What made this announcement particularly bizarre is that it occurred in reaction to an incident more than 500 miles from Venezuela's borders, involving the entry by Colombia's armed forces into Ecuadorean territory in pursuit of a group of leftist guerrillas. Indeed, Venezuela's reaction was so disproportionate that it decided to suspend diplomatic relations with Colombia at the same time that Ecuador--the aggrieved country in this case--was taking the less drastic step of calling its ambassador home for consultations. Venezuela's strong reaction evidenced the increasingly public nature of its close relationship with the Revolutionary Armed Forces of Colombia (FARC), a group which the Venezuelan government considers an ideological and strategic ally.

Although relations were restored one week later as part of a brokered agreement reached at the Rio Group Presidential Summit, it would be incorrect to interpret this incident as an isolated event. Rather, the dispute with Colombia forms part of a broader pattern that has emerged in the past year as characteristic of the most recent stage of the Bolivarian revolution. In this pattern, Chavez's aggressiveness must be understood as part of a consistent strategy to create external enemies that will allow him to rally support around his presidency. They are the expression of the political realities of eroding popular support and a collapsing political coalition.

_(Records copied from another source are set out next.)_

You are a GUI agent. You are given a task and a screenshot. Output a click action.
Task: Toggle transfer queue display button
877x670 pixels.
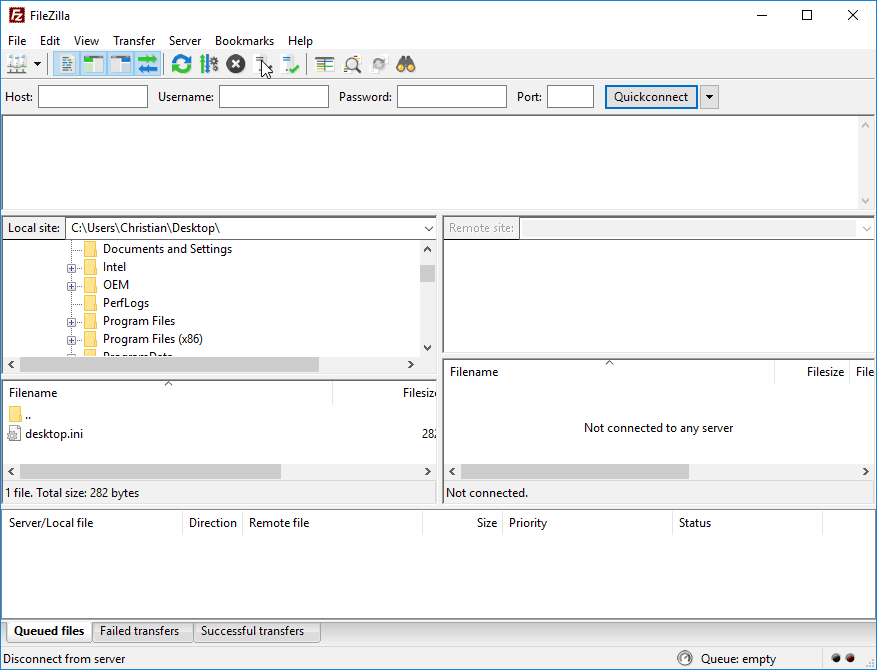coord(148,65)
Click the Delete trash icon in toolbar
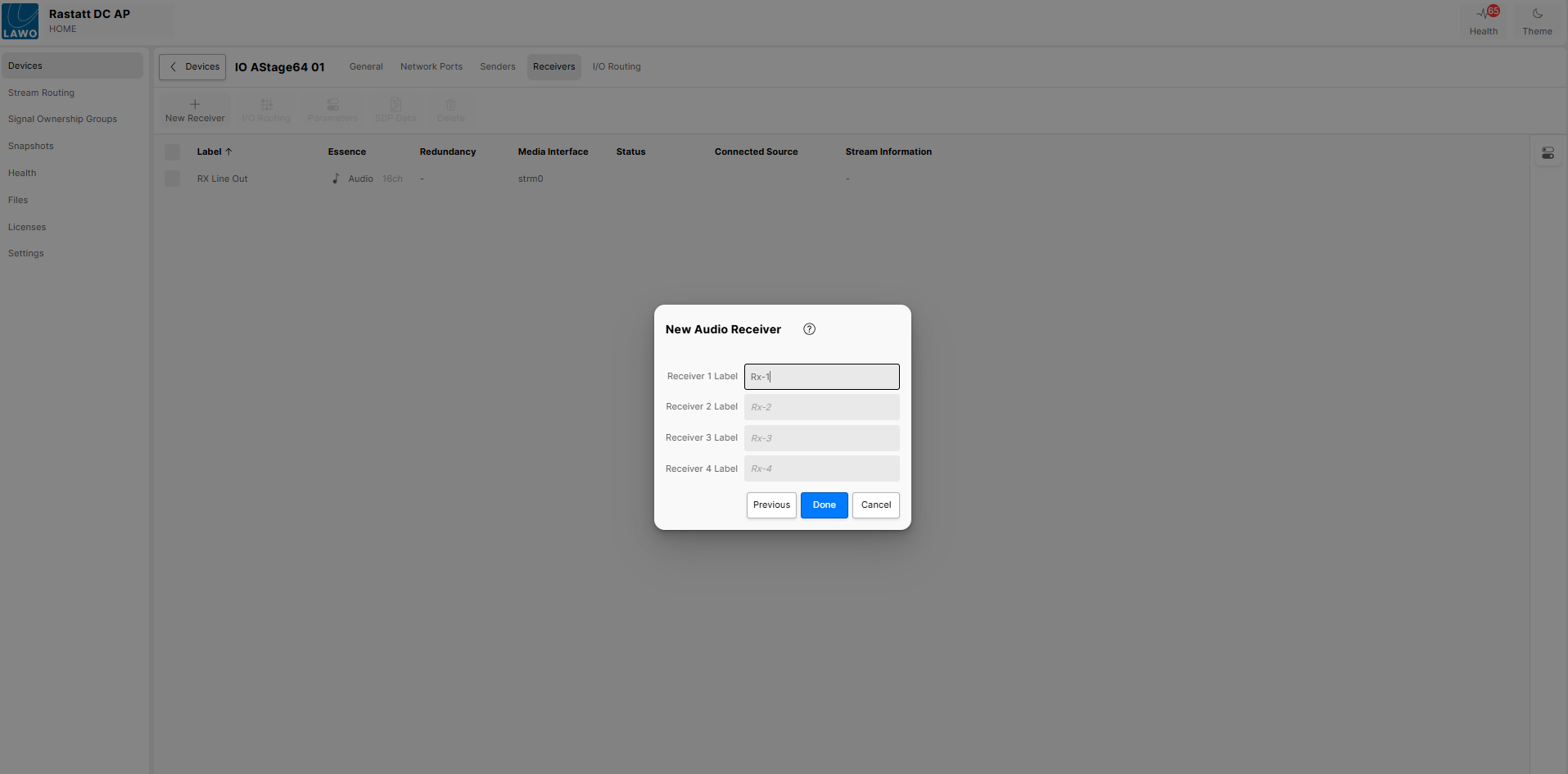This screenshot has height=774, width=1568. pyautogui.click(x=450, y=105)
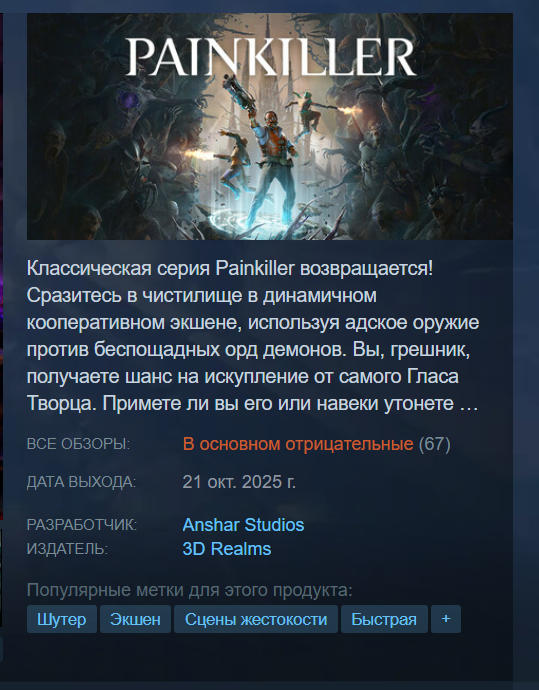
Task: Choose the Быстрая tag
Action: pyautogui.click(x=384, y=619)
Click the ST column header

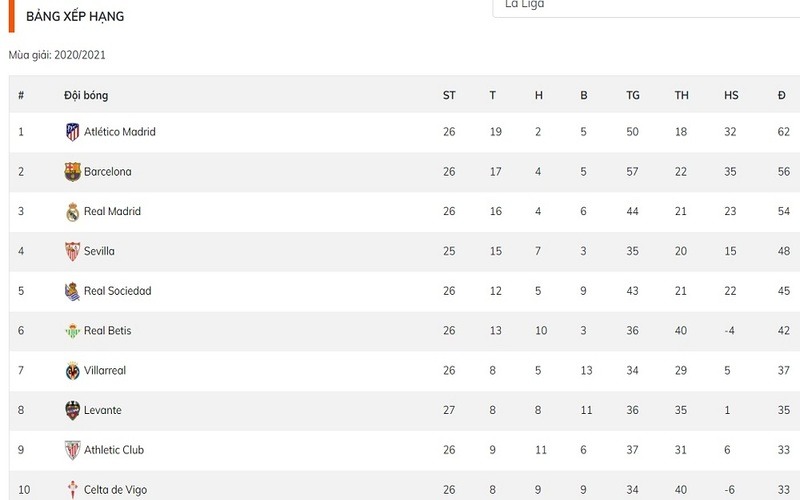pyautogui.click(x=449, y=96)
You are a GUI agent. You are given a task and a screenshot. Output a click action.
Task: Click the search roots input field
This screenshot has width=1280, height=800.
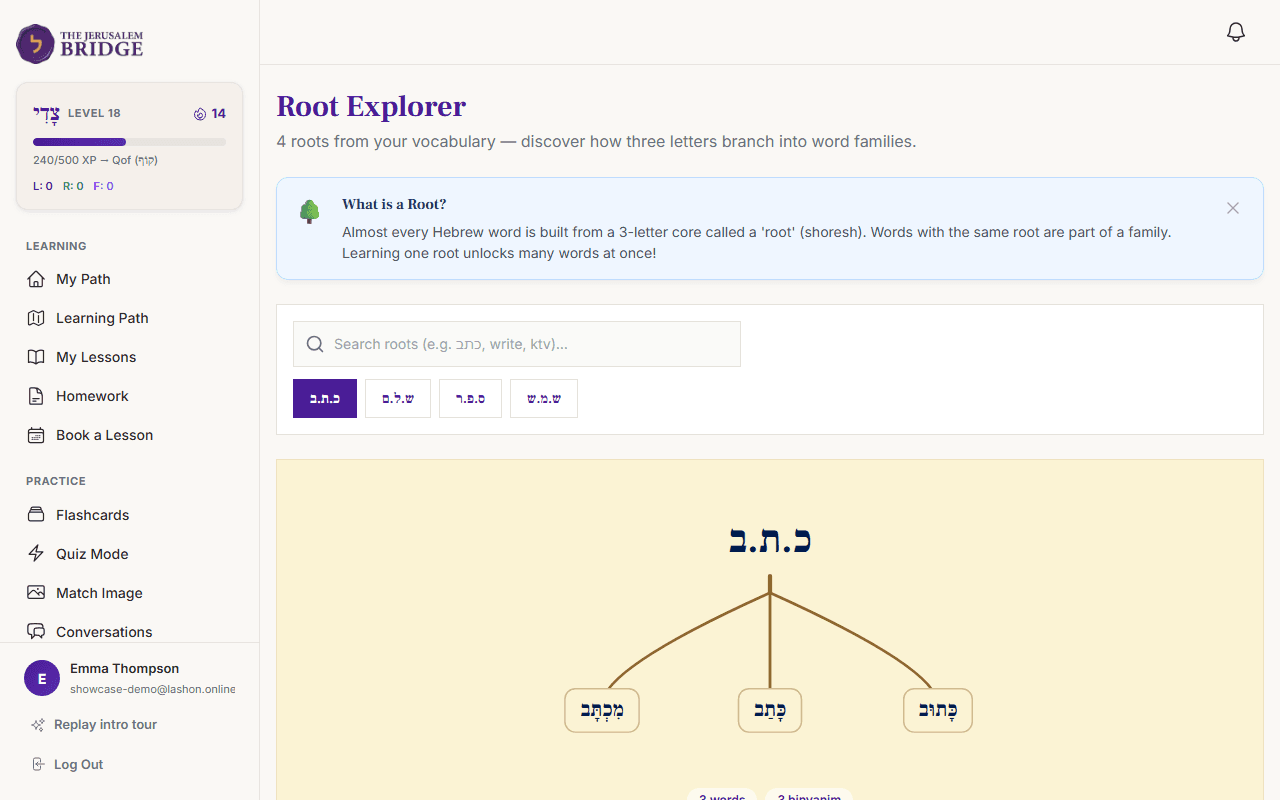tap(516, 344)
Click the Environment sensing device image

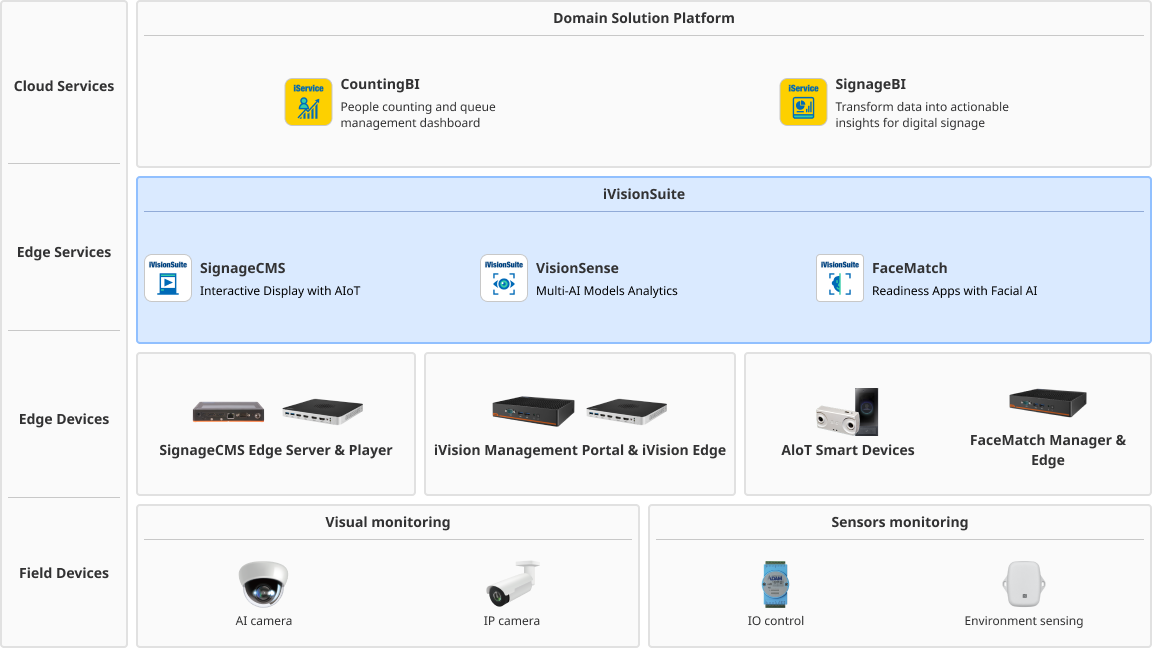(1023, 584)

Indeed, attempts to provoke external and internal enemies have by now become the order of the day in Venezuela. In response to growing food shortages, the government has threatened to expropriate the distribution companies that it blames for hoarding basic foodstuffs. In February, when a British court froze $12 billion in assets of the Venezuelan state-owned oil company Petroleos de Venezuela, S.A. (PDVSA) in response to a demand filed by ExxonMobil, Chavez threatened to cut off oil supplies to the United States. (In contrast to previous threats, in which Chavez had spoken of cutting off supplies in response to an imagined U.S. intervention or invasion, in this case he promised to carry out the threat unless the asset freeze was lifted.) (1) And, though recent opinion surveys indicate that the Venezuelan opposition will likely emerge victorious from the regional elections due to be held later in the year, Chavez has announced that if his party loses these elections "there will be war." (22)

The Search for Foreign Enemies

Coming shortly after the December 2, 2007, referendum defeat of Chavez's proposal to rewrite the Constitution in order to eliminate term limits, significantly increase executive power, and pave the way for the construction of a socialist economy, these moves may appear to be the desperate attempts of a strongman losing his grip on power. On the other...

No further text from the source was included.